##### MATERIAL PROVIDED #####

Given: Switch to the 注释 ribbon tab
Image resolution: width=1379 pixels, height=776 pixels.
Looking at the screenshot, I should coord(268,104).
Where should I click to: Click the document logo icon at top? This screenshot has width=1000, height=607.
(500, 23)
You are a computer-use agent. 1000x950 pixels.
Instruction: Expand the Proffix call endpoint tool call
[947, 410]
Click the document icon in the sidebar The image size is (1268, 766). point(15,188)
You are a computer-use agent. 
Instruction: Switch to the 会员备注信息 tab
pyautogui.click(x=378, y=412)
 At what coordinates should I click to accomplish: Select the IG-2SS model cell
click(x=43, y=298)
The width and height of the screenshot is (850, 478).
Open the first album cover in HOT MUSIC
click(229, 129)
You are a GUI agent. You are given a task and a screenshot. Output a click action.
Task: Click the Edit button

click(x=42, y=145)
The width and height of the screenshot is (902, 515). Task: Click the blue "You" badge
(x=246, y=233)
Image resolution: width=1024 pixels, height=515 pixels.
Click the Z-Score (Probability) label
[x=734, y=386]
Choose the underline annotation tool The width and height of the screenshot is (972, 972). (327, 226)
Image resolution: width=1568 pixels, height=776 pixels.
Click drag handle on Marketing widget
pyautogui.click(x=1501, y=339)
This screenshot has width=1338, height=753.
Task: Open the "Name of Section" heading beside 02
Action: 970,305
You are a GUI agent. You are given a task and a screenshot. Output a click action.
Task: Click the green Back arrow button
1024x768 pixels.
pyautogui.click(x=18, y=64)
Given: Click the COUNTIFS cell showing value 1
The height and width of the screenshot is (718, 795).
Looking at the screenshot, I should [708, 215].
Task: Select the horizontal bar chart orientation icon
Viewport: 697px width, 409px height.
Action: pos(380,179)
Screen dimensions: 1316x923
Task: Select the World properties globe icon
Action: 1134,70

#####

WORK TO COMPLETE: Within the material above, transcribe exactly the lines that run from the line holding "Click the Z-Score (Probability) label" through the line holding "Image resolution: width=1568".

ANSWER TO THIS EXERCISE:
Click the Z-Score (Probability) label
[x=734, y=386]
Choose the underline annotation tool The width and height of the screenshot is (972, 972). (327, 226)
Image resolution: width=1568 pixels, height=776 pixels.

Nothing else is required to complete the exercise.